His love life "is not very fruitful", but the history of the post-war years in Vienna in the genres of art, theatre, literature and coffee houses.

Traveling celebrities such as Jean Genet, Leopoldo Méndez, Luis Arenal, Georg Lukács, Arthur Koestler and Klaus Kinski come to the panopticon of the Viennese scene.

He admires the intellectual historian Friedrich Heer.

He failed to maintain friendships

He was particularly taken with a certain Erich Brauer, "terribly nice, imaginative and brilliant".

Later he should make a career under the first name Arik.

"I didn't like the pictures he painted, I didn't like the songs he sang either, I didn't like the millions he collected years later, but otherwise I liked everything about him." Schönwald can be pretty He pointedly and does so a lot, for example when he describes the Nazi relatives of his painter friend Fritz Martinz, who “on closer inspection turned out to be strange elves who had confused the Führer with the Savior or the Urschlamm”.

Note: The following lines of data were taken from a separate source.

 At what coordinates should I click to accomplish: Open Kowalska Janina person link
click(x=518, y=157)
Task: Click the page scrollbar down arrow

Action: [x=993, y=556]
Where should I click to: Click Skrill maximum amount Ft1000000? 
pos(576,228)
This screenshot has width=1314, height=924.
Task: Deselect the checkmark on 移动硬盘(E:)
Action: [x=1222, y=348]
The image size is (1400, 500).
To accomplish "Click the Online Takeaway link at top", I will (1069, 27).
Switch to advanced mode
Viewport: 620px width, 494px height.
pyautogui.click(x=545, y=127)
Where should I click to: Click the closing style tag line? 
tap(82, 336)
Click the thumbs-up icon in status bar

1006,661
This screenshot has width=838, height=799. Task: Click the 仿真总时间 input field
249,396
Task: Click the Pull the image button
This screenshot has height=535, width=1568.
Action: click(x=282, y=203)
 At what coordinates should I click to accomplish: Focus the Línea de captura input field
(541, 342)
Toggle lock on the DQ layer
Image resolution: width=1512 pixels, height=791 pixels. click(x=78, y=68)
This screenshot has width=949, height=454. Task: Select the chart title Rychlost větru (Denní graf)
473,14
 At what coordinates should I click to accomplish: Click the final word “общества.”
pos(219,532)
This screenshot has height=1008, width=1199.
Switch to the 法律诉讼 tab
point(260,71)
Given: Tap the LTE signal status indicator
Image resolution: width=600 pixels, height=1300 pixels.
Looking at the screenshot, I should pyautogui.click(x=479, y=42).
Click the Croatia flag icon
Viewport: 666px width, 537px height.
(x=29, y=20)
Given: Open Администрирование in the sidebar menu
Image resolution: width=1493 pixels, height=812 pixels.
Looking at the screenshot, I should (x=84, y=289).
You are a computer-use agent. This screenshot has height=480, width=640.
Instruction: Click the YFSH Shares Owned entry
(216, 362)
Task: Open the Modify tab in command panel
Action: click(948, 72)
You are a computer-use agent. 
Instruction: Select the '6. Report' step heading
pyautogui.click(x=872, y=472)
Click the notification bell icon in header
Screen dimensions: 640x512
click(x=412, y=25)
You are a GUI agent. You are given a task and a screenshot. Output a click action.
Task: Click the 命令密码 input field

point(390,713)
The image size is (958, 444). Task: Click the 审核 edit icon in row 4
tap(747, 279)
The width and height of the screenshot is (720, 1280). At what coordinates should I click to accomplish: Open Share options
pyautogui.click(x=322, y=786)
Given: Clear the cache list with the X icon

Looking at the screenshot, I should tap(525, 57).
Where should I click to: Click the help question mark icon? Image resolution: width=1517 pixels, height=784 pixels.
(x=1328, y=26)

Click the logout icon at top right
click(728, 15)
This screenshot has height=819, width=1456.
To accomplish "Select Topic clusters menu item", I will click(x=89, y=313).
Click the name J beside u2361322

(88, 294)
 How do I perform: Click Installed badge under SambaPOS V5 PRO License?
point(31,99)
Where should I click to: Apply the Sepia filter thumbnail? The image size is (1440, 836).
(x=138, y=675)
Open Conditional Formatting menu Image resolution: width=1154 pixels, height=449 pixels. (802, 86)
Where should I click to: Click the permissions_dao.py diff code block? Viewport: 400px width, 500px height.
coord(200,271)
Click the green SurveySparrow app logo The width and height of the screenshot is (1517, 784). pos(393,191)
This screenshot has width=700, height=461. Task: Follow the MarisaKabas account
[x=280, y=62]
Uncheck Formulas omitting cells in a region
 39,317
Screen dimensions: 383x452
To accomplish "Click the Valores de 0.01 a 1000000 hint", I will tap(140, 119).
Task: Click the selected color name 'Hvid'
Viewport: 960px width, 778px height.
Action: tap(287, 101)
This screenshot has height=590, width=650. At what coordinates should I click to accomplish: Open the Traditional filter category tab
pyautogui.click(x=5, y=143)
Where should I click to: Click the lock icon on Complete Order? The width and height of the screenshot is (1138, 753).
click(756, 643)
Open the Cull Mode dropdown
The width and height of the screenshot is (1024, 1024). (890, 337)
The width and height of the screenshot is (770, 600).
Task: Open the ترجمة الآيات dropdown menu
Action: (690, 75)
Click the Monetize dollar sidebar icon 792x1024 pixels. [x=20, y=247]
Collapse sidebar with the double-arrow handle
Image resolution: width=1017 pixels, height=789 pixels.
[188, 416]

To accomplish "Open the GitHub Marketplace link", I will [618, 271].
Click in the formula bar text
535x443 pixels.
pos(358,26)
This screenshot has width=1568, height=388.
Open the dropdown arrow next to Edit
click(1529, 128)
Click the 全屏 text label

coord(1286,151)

Schönwald would like to work in a collective, an etching workshop is to be founded with Hrdlicka and Eisler, but Hrdlicka is already floating away into higher spheres.

Schönwald disliked the painterly trend of fleeing into abstraction – “Art that ignores social conditions seems meaningless to me.” From 1968 onwards he drew a style-defining comic strip about a monster named Goks for the magazine “Neues Forum”.

Without pathos and bitterness

The relationship with his brother remained difficult throughout his life, he didn't like it at all when people "got on his nerves", then he quickly turned away.

Of course, Schönwald is traumatized, but that's a finding that wasn't as inflationary back then as it is today.

He regrets that he hasn't been able to maintain friendships, which he has often "thrown away, willfully or out of convenience, so that today I'm touching my head".

This is particularly true in the case of the Viennese Jew Pinkas Spiegel, who in Bergen-Belsen "was pulled from a pile of corpses by British soldiers after they noticed that one of the skeletons was still showing faint signs of life".

Calculated over his life span – Schönwald is now ninety-three years old living in Vienna and Freiburg – the largest part of the book is spread over the war years and the immediate post-war years, the last four decades are cursorily dealt with on twenty pages.

In 1976 Schönwald received a professorship for visual design at the Technical University of Aachen, which he held until 1993;

his first wife Gilli Hillmayr died in 1984 at the age of only fifty-one.

Schönwald turns artistically to industrial archaeology, travels to areas all over Europe and comes as far as Russia.

He draws mines and steelworks, blast furnaces.

Schönwald refrains from pathos and bitterness, which certainly also existed.

In the end, despite all the lightness of his retrospect, the oppressive feeling remains: having survived the "madhouse" could not protect him from an existential sadness.

Rudolf Schönwald: "The world was a madhouse".

my life story

Retold by Erich Hackl.

Zsolnay Verlag, Vienna 2022. 302 p., hardcover, €26.